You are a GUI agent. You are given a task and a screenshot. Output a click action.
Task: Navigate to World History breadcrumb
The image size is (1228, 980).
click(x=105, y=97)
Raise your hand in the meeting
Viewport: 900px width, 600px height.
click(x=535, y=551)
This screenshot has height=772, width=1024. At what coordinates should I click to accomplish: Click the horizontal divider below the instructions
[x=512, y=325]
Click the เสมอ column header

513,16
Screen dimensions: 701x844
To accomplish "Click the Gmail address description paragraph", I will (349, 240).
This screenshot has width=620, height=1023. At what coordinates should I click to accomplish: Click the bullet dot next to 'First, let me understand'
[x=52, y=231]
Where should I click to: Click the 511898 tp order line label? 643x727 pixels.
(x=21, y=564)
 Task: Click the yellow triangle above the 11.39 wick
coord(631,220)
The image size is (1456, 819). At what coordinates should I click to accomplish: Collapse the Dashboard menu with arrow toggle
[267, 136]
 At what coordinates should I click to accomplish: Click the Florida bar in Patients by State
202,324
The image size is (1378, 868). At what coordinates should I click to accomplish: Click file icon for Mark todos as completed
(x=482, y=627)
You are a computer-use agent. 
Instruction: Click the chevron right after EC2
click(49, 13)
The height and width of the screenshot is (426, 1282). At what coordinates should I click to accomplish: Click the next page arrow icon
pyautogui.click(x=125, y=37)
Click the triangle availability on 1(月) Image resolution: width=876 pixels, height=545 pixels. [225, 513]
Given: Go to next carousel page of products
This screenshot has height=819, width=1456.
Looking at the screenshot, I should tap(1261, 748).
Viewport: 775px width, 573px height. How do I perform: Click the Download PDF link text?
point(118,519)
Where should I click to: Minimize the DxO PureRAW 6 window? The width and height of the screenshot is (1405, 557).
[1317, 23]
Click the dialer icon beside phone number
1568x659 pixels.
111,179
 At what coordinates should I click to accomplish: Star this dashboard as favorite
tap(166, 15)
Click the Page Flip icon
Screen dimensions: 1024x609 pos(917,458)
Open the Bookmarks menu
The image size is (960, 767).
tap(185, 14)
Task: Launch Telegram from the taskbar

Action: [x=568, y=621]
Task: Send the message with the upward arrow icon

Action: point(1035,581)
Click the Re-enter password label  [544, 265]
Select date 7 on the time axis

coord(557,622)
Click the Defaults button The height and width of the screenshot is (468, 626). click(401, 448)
══════
### Exercise requirements
Reproduce exactly what appears from the line containing "Patients by State" down to the final line of the data.

### Exercise response
 At what coordinates should I click to accomplish: Click the Florida bar in Patients by State
202,324
The image size is (1378, 868). At what coordinates should I click to accomplish: Click file icon for Mark todos as completed
(x=482, y=627)
You are a computer-use agent. 
Instruction: Click the chevron right after EC2
click(49, 13)
The height and width of the screenshot is (426, 1282). At what coordinates should I click to accomplish: Click the next page arrow icon
pyautogui.click(x=125, y=37)
Click the triangle availability on 1(月) Image resolution: width=876 pixels, height=545 pixels. [225, 513]
Given: Go to next carousel page of products
This screenshot has height=819, width=1456.
Looking at the screenshot, I should tap(1261, 748).
Viewport: 775px width, 573px height. How do I perform: Click the Download PDF link text?
point(118,519)
Where should I click to: Minimize the DxO PureRAW 6 window? The width and height of the screenshot is (1405, 557).
[1317, 23]
Click the dialer icon beside phone number
1568x659 pixels.
111,179
 At what coordinates should I click to accomplish: Star this dashboard as favorite
tap(166, 15)
Click the Page Flip icon
Screen dimensions: 1024x609 pos(917,458)
Open the Bookmarks menu
The image size is (960, 767).
tap(185, 14)
Task: Launch Telegram from the taskbar

Action: [x=568, y=621]
Task: Send the message with the upward arrow icon

Action: point(1035,581)
Click the Re-enter password label  [544, 265]
Select date 7 on the time axis

coord(557,622)
Click the Defaults button The height and width of the screenshot is (468, 626). click(401, 448)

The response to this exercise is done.